As to married bachelors: You may be uncertain as to whether a person is a bachelor or not, but not that there can be married bachelors, as marriage and bachelor are concepts that humans invented concerning the contractual state of a male in relation to some other female/male.
Without putting too much thought into this, human inventions, such as marriage and bachelor, are not empirical, as the moon is perceived, but are constructed/invented to indicate a state of relationship with another person. You seem to be confusing the two.
Eddie
Interesting. I did not take what I said as permanency equating to existents. I’m not so sure that any thing is permanent?
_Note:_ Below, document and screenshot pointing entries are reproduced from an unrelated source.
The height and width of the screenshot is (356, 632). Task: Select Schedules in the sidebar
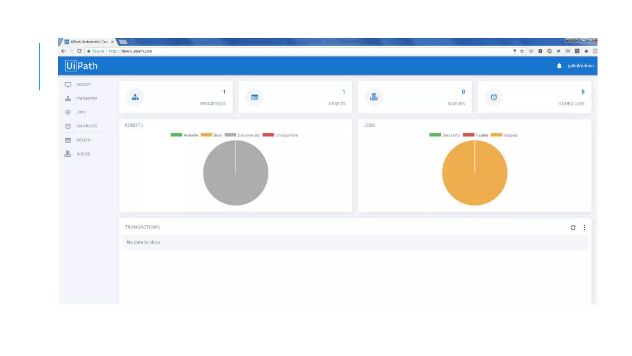pos(86,126)
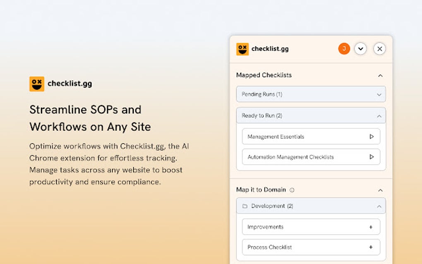Open the orange J user avatar

click(x=344, y=49)
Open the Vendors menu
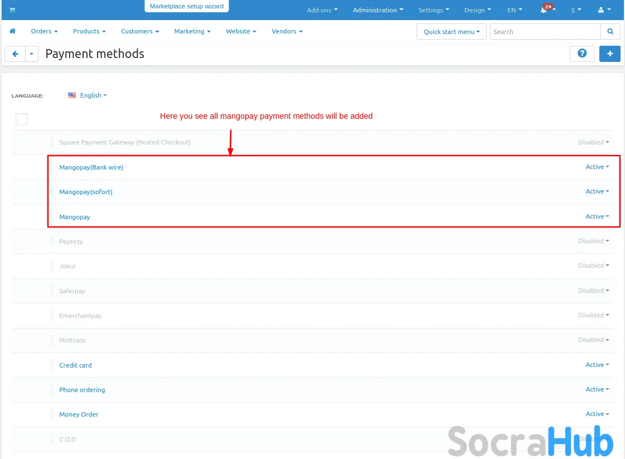 pyautogui.click(x=287, y=31)
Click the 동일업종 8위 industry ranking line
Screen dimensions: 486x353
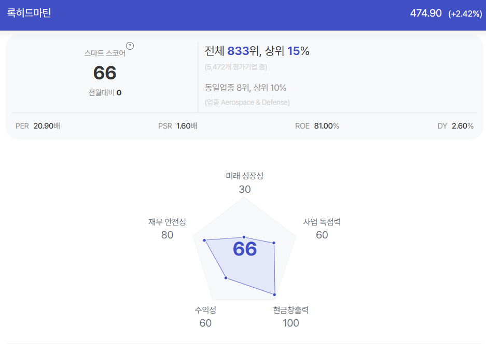tap(245, 88)
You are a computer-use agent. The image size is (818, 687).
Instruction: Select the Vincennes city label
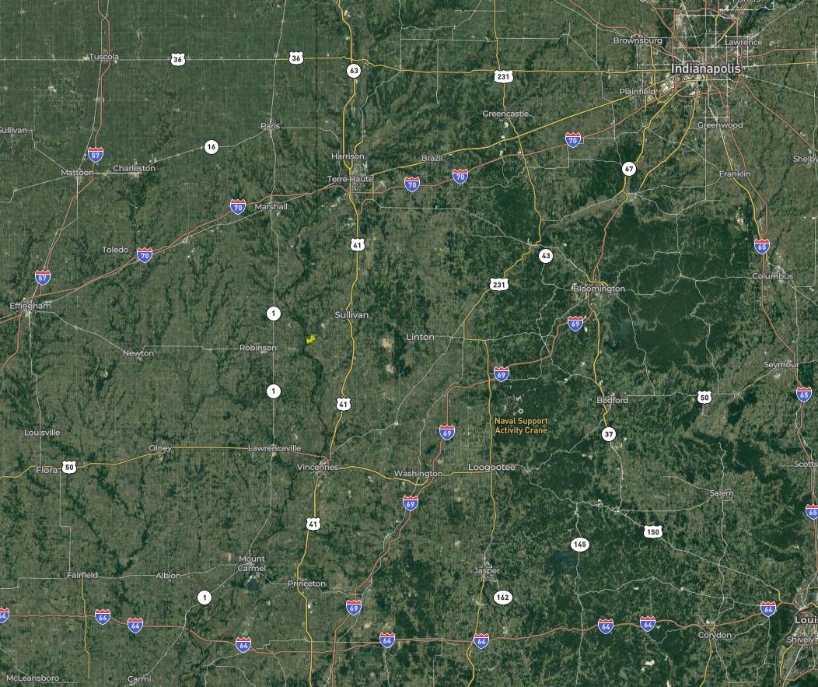(x=317, y=468)

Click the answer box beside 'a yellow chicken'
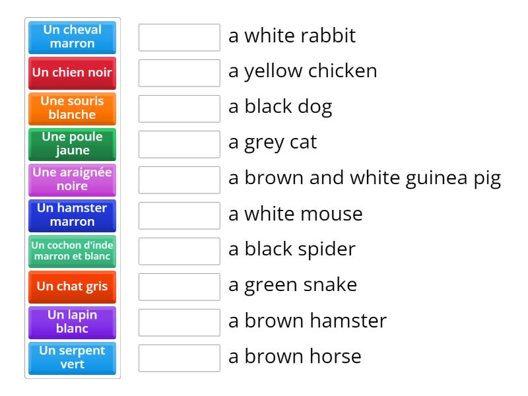point(179,73)
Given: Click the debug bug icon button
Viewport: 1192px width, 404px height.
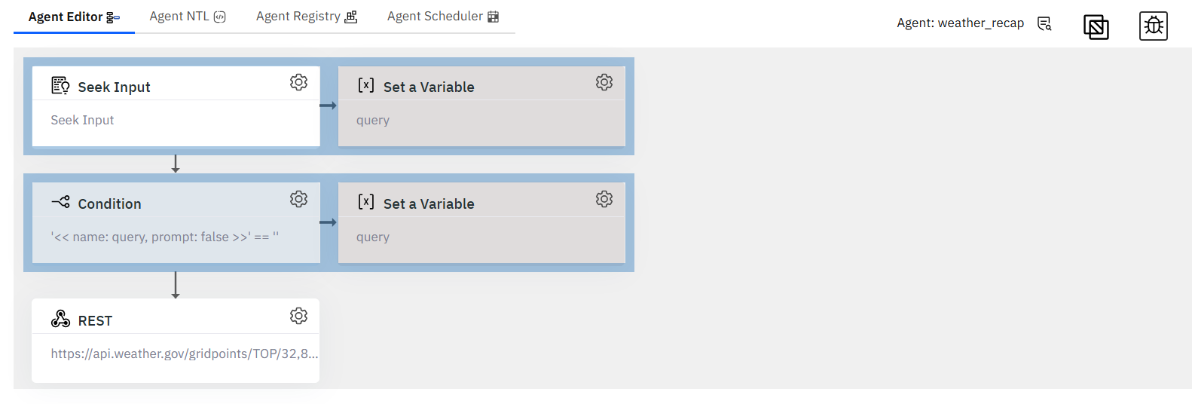Looking at the screenshot, I should (1154, 26).
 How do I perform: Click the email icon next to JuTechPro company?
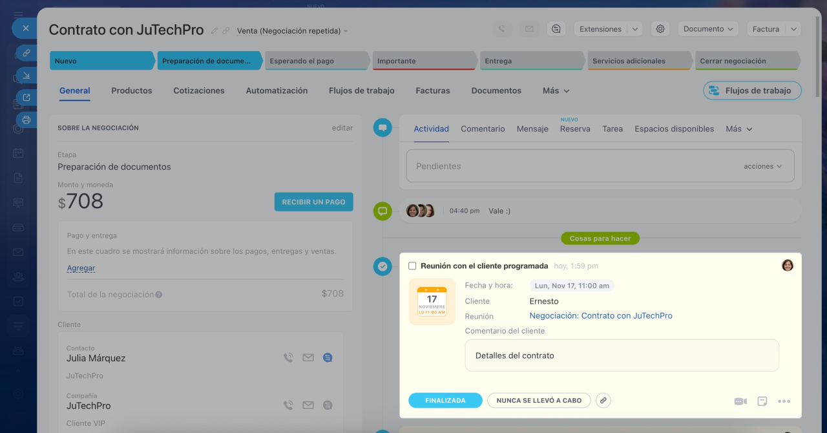(x=308, y=405)
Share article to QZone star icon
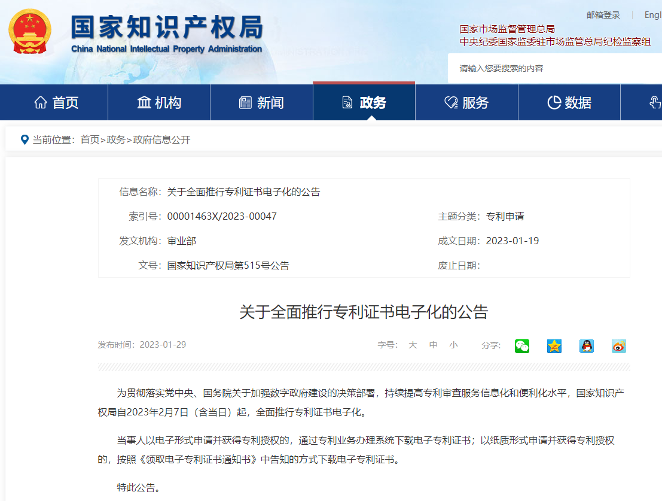Screen dimensions: 662x501 point(554,346)

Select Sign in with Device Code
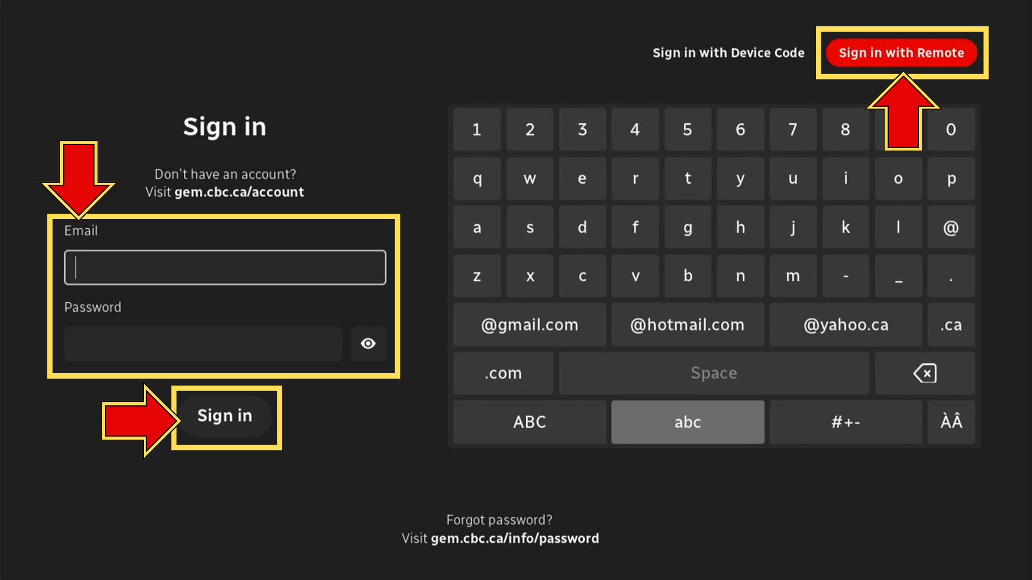[x=728, y=53]
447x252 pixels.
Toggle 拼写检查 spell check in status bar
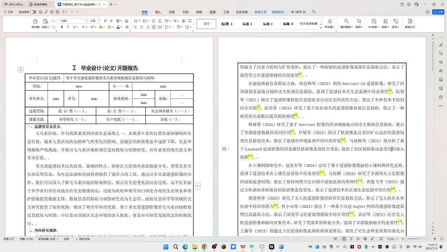(x=46, y=239)
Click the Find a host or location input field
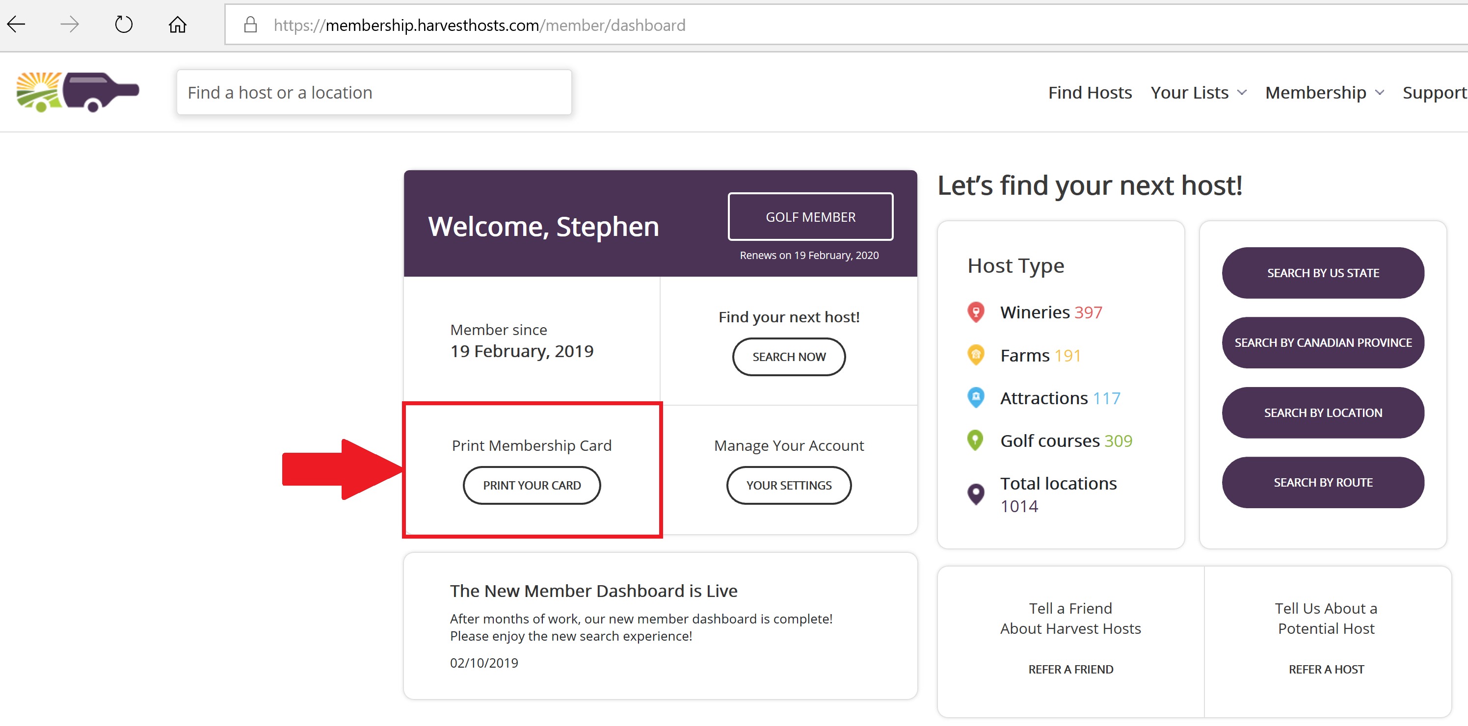 [373, 92]
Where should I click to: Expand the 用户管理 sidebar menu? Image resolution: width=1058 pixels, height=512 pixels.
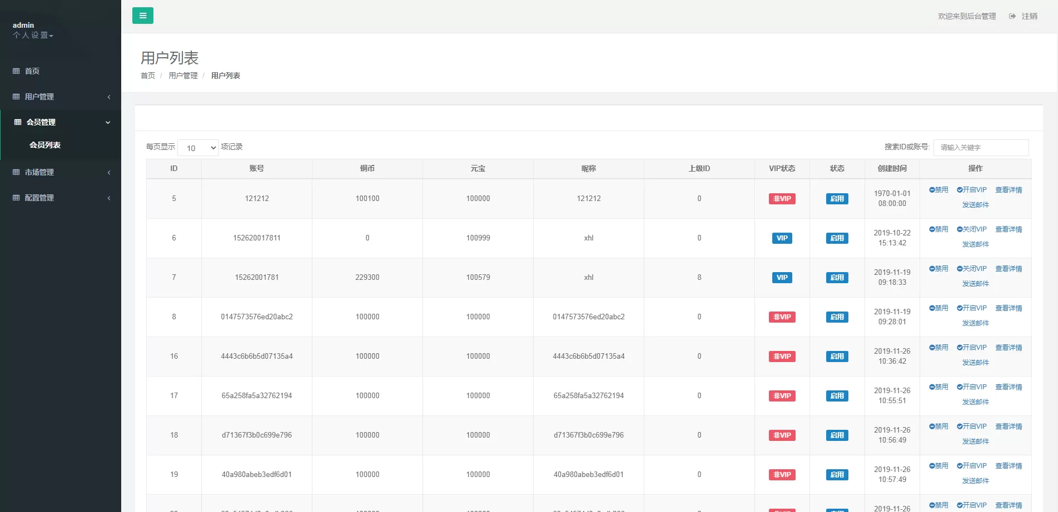click(x=60, y=97)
Save a permanent process, perhaps.
Ideas are fleeting, in that they do come and go, but are “retrievable;” were they not existing, though, then how is it that I am retrieving them, as I cannot retrieve that which does not exist?
I take it that you take it that ideas exist in a physical, although mental context?
I actually don’t know what objectivism’s position is on ideas, and whether or not ideas are concepts. I’ll have to look into that myself.
An idea is real in the sense that any other fleeting process is real, like "driving" or "smoking". "Driving" encapsulates the process by which my persons, an extent, manipulates my car, also another extent. So the idea of an idea is "a fleeting process where the nervous system interacts in a certain way." While it may be self-referencing to state it quite like that, it is not, more importantly, self-negating.
I’m not sure what is being said here? Are you saying that the act of driving is an idea? I would not have taken it as an idea, but the acting out of an idea, and an idea being an intellectual action.
It's a terrible thing to think about, isn't it? Terrible in that just how to come to terms with how ideas (physically) exist in our neural networks (brains), as we are having them, and then how they are stored for retreival at some later date.
Is it nutty to take it that, since our neural networks are finite in extent, that ideas are also extent within our neural networks?
I give up.
Anyway, it’s late, and I’ll have to give it some more thought another time.